The comparisons between CS-only reconstruction and magnitude-regularized CS reconstruction are summarized in Figs. 1a and 1b. Over 360 ROIs, the RMS errors of mean velocities for the two reconstructions were 0.22±0.05 (CS only) / 0.24±0.06 (magnitude regularized) cm/s for two-fold acceleration (R=2), 0.56±0.09 / 0.46±0.08 cm/s for three-fold acceleration (R=3) and 1.34±0.17/ 1.08±0.15 cm/s for four-fold acceleration (R=4). The RMS errors of peak velocities were 0.65±0.23 (CS only) / 0.68±0.24 (magnitude regularized) cm/s for R=2, 2.11±0.42 / 1.69±0.36 cm/s for R=3, and 5.89±0.72/ 4.21±0.63 cm/s for R=4. Figures 1c and 1d show representative mean and peak velocities obtained for acceleration factor of 3.
Figure 2 contains the result of patient studies, displaying the time-curves of the mean flow velocities of 4-fold accelerated data (Figs. 2a and 2d for popliteal and popliteal arteries respectively), and raw images reconstructed from different regularization and acceleration conditions (Figs. 2b and 2e). Over 60 ROIs on the iliac arteries, the RMS errors of mean velocities were 0.72±0.12 (CS only) / 0.56±0.10 cm/s (magnitude regularized) for three-fold acceleration, and 1.75±0.21/ 1.24±0.19 cm/s for four-fold acceleration.

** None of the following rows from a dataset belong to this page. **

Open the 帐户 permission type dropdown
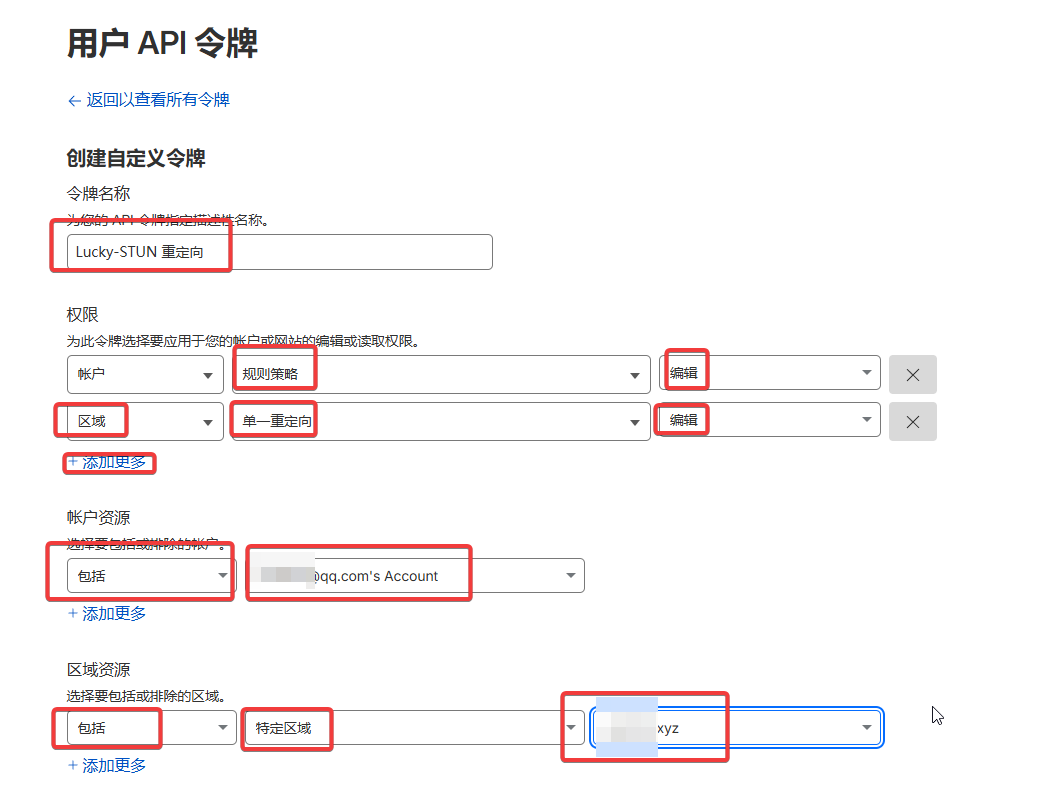This screenshot has width=1055, height=786. point(145,374)
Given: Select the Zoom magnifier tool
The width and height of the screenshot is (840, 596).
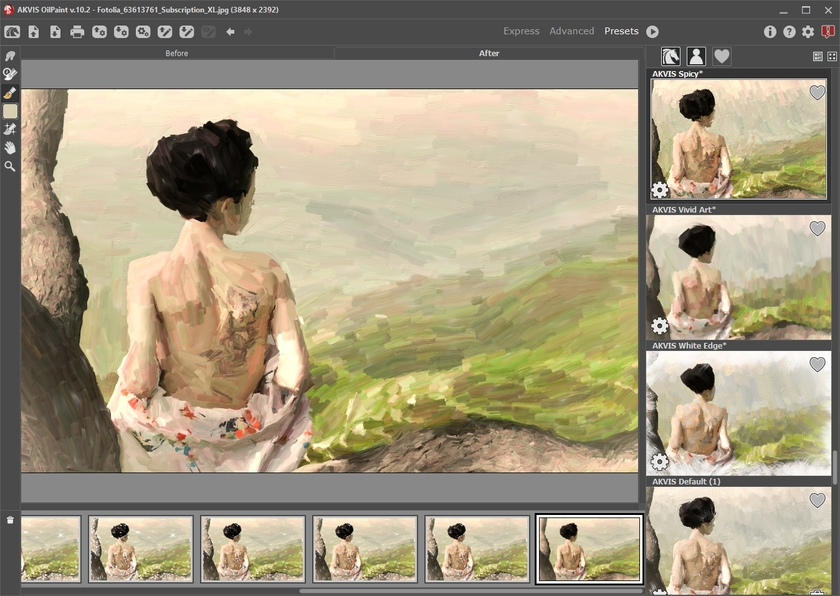Looking at the screenshot, I should tap(10, 166).
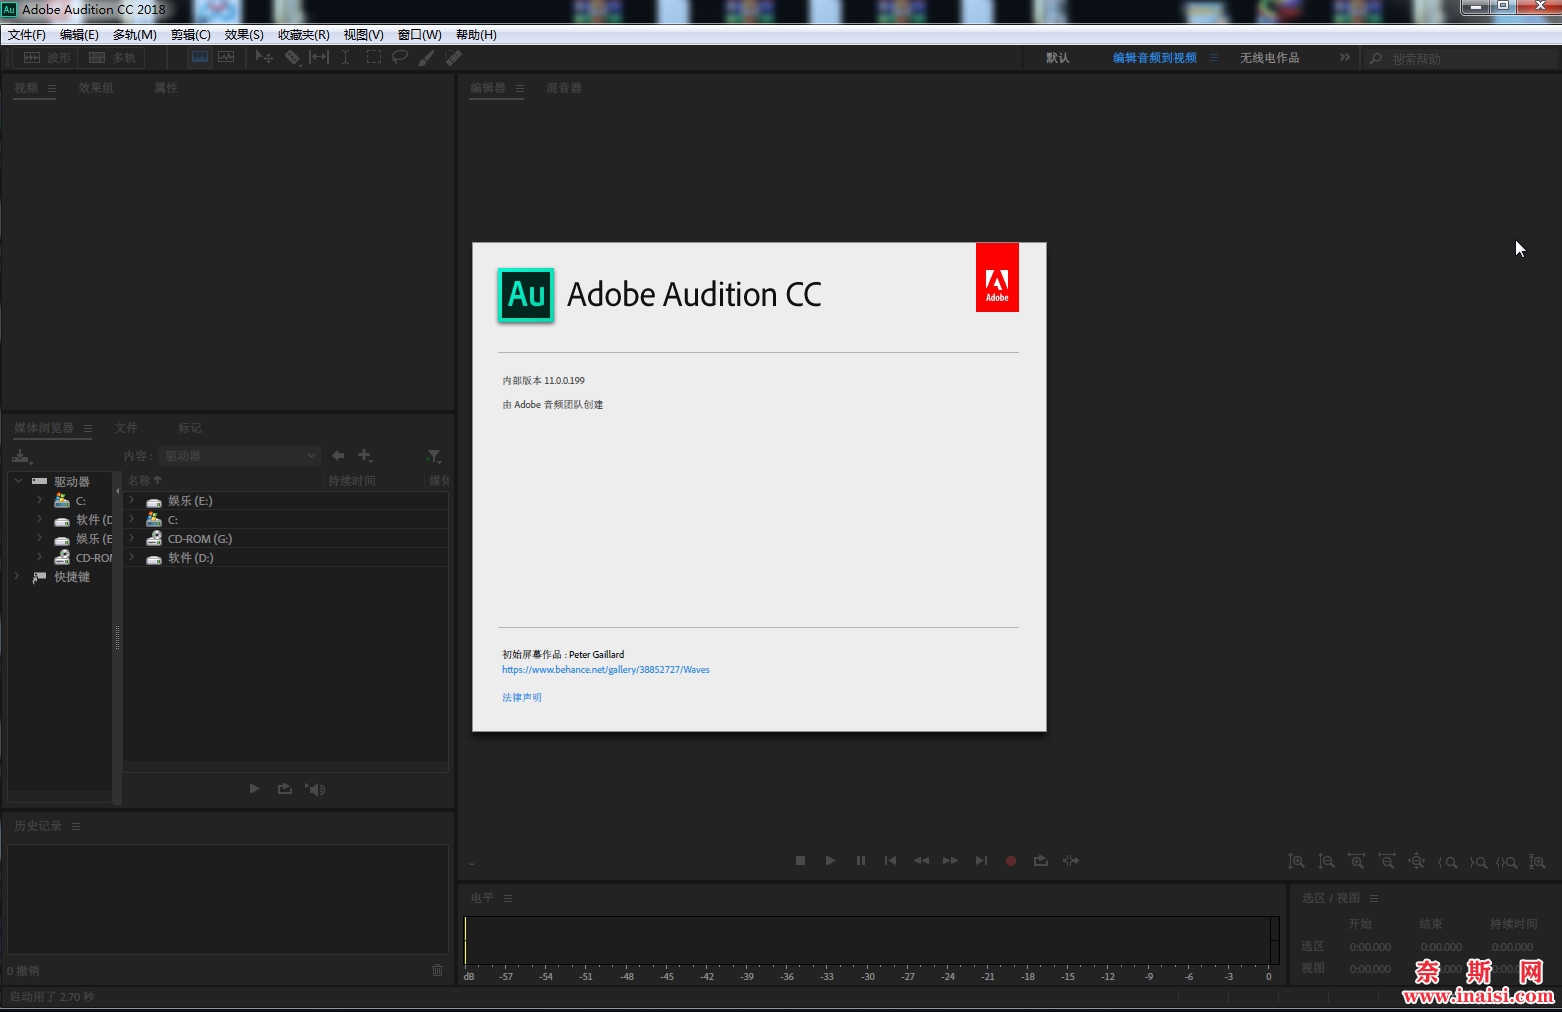
Task: Click the filter funnel icon in Media Browser
Action: (x=433, y=456)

Over 60 ROIs on the popliteal arteries, the RMS errors of mean velocities were 0.61±0.10 (CS only) / 0.42±0.11 cm/s (magnitude regularized) for three-fold acceleration, and 1.41±0.19/ 1.12±0.17 cm/s for four-fold acceleration.

Discussion

Though the clinical feasibility of the proposed scheme was shown on one PAD patient, the effectiveness of magnitude regularization may be degraded depending on the flow pattern in the diseased vasculature. For instance, if arterial blood spins in turbulent or vortex flow exhibit significant phase dispersion within a voxel, the net magnitude of each voxel may significantly differ depending on the amount of dephasing as determined by the applied bipolar gradient. Further investigation on this effect would be warranted on a cohort of vascular patients.

Conclusion

The proposed magnitude regularization utilizes the magnitude similarity among different bipolar encoded data, and has shown to improve reconstruction accuracy as demonstrated by healthy and patient subject studies. The performance of the proposed technique in cases of arterial pathology needs to be further investigated.

Acknowledgements

This work has been supported by NRF-2019R1F1A1058872 and NIH R01 HL135500.